#### Task brief
Please convert the records into a JSON list of strings, one string per line, leaving out blank lines. Begin at the line that has "Click the Hint lifesaver icon" and stop after the line that has "point(111,23)".

___ Input rows ___

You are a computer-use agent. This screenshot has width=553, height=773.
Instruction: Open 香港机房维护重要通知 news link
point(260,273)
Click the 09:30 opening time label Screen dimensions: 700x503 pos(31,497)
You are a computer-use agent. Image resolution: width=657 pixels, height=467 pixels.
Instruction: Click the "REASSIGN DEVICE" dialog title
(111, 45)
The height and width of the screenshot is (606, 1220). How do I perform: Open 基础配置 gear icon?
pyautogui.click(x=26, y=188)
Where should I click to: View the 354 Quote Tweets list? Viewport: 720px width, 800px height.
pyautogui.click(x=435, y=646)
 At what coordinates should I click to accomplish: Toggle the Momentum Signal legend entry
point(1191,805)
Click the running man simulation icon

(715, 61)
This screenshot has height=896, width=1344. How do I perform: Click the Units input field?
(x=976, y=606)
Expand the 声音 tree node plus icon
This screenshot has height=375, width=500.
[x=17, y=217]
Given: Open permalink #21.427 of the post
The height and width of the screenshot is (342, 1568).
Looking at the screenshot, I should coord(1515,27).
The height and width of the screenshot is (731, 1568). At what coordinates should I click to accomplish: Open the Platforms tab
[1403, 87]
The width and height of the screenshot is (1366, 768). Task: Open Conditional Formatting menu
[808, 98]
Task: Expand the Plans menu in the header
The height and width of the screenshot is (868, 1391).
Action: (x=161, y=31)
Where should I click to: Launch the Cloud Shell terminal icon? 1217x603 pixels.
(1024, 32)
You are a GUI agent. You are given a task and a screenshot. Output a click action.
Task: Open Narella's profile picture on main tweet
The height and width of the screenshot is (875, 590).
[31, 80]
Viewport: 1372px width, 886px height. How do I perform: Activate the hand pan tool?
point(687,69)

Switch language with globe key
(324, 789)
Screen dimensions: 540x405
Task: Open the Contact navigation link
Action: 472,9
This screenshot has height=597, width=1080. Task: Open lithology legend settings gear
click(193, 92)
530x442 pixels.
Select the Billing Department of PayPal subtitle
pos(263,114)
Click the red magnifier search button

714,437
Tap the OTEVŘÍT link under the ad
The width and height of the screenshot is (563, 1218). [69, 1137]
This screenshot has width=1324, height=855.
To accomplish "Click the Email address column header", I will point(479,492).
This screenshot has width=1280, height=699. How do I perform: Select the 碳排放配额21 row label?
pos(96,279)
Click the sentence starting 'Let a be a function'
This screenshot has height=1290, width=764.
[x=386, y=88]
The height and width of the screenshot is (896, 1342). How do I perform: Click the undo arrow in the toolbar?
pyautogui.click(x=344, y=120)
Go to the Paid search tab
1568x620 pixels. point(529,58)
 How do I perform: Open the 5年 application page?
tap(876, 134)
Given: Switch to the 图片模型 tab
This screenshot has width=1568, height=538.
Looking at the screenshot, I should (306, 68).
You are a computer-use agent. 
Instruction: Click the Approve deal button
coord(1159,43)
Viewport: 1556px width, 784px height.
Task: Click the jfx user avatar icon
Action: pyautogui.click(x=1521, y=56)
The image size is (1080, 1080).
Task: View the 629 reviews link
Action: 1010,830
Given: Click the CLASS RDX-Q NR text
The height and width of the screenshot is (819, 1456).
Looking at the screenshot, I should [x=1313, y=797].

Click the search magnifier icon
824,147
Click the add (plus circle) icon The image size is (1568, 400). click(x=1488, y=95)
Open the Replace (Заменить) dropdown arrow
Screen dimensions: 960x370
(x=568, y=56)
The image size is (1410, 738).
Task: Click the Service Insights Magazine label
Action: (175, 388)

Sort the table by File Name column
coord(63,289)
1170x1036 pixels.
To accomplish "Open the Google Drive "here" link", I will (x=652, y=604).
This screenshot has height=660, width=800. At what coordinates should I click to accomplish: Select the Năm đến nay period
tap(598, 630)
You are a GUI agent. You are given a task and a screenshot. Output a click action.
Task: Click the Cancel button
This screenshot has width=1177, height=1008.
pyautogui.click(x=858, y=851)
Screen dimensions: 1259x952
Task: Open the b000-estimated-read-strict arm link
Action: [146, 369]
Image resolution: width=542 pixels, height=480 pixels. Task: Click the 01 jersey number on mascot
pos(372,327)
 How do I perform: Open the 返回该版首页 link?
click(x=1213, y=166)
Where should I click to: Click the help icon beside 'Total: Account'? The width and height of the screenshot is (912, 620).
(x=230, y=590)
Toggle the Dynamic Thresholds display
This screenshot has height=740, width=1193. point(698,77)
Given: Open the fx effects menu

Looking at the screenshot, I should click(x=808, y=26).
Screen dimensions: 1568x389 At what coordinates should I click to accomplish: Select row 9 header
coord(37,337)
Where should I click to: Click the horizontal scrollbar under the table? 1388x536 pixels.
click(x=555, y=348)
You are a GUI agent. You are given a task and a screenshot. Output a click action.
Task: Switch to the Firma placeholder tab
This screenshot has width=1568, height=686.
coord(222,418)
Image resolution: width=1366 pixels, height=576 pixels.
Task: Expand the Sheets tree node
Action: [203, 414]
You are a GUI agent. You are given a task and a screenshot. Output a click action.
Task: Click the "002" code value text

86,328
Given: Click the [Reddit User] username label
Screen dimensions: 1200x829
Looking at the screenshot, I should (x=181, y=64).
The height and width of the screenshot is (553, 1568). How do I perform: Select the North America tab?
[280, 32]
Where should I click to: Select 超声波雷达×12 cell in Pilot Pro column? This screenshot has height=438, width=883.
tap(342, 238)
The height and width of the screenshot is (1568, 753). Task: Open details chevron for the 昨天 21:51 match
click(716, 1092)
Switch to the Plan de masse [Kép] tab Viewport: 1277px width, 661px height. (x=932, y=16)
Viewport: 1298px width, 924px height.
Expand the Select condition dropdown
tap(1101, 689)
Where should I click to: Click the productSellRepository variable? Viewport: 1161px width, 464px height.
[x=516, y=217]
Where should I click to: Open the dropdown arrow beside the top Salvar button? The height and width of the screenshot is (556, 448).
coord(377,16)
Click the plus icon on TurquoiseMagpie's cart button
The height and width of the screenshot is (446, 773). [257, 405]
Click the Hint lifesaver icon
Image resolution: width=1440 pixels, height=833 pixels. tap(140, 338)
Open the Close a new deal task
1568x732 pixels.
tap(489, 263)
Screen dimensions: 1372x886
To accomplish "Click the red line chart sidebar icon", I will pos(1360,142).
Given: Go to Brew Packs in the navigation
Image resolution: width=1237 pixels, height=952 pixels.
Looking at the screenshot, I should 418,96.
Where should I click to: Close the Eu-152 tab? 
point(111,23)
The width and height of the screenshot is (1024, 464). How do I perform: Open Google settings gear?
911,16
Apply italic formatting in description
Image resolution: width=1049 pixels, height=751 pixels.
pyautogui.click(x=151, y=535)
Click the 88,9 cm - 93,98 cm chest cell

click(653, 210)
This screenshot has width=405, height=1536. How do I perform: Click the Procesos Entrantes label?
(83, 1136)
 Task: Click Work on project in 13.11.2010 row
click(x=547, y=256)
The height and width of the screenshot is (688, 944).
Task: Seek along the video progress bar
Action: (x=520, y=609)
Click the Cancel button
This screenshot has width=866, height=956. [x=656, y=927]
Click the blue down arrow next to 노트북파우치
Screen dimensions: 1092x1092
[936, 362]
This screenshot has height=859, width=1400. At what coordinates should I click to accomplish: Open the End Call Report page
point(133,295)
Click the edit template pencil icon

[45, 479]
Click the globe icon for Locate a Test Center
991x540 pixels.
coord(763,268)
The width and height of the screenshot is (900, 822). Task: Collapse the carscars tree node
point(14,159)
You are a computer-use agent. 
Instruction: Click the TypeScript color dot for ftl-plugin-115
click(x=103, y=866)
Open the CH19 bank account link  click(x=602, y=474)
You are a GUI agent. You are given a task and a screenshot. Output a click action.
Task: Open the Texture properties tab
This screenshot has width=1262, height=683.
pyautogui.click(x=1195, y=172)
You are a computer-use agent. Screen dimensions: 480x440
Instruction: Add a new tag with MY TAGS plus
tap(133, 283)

___

#### Answer to this task
[
  "Click the Hint lifesaver icon",
  "Image resolution: width=1440 pixels, height=833 pixels. tap(140, 338)",
  "Open the Close a new deal task",
  "1568x732 pixels.",
  "tap(489, 263)",
  "Screen dimensions: 1372x886",
  "To accomplish \"Click the red line chart sidebar icon\", I will pos(1360,142).",
  "Given: Go to Brew Packs in the navigation",
  "Image resolution: width=1237 pixels, height=952 pixels.",
  "Looking at the screenshot, I should 418,96.",
  "Where should I click to: Close the Eu-152 tab? ",
  "point(111,23)"
]